AARP’s brief asks a California court to enforce the federal statute protecting renters when their landlords are foreclosed.
A California Court of Appeal is considering a lawsuit that addresses renters’ rights when their landlord ends up in foreclosure. Nativi v. Deutsche Bank hinges on an interpretation of federal law — the Protecting Tenants at Foreclosure Act (PTFA) — that plaintiffs argue protects a tenant’s rights to residency when a landlord is foreclosed upon.

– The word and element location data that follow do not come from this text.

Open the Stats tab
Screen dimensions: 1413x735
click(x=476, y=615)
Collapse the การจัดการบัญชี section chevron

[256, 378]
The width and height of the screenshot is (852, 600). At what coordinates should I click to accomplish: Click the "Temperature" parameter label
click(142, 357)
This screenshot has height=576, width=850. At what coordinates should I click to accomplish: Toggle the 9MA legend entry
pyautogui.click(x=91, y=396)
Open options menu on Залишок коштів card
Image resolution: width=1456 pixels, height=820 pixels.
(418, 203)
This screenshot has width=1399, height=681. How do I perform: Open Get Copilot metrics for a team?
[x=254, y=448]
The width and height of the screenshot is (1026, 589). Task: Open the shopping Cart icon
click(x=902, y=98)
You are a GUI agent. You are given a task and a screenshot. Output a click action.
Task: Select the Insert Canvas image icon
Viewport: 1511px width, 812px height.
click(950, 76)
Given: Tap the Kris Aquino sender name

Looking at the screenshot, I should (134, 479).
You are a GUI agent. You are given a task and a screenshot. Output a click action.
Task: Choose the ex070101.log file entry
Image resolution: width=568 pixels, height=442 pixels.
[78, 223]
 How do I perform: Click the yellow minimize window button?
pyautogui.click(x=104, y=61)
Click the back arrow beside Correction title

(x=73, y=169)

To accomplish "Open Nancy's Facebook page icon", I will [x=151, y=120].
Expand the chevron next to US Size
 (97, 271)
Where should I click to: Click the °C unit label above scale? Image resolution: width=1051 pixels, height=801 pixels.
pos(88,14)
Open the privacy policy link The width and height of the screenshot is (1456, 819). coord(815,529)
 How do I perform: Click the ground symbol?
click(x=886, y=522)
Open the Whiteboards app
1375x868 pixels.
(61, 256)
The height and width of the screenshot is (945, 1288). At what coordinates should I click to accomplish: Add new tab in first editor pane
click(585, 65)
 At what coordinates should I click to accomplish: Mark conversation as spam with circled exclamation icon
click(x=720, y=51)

AARP Foundation Litigation attorneys filed AARP’s friend-of-the-court brief with five other organizations that advocate for tenants’ rights. The brief points out that under the PTFA bona fide leases survive foreclosure and the trial court erred in holding that the foreclosure procedure cancelled the tenants’ leases. The brief further points out that prior to the PTFA, renters in properties at foreclosure frequently found themselves at risk of homelessness or struggling with poor living conditions, often with few state or local laws to protect them. For renters (particularly lower income renters), eviction can leave residents with few affordable options — and in some housing markets, few actual options. The brief notes that Congress passed the PTFA in order to stop this “rampage of sudden evictions of renters” caused by foreclosure and to “help unsuspecting renters from falling victims to foreclosure in which they played absolutely no part.”
What’s at Stake
An estimated 40 percent of families displaced from their homes because of foreclosure are renters. Losing one’s home is particularly devastating on older people, who are frequently on fixed incomes. Older residents also have a harder time adjusting to unexpected housing or other living costs because, statistically, they face higher health care and drug costs and often live on fixed incomes.
Nativi v. Deutsche Bank is before the California Court of Appeals for the Sixth Circuit.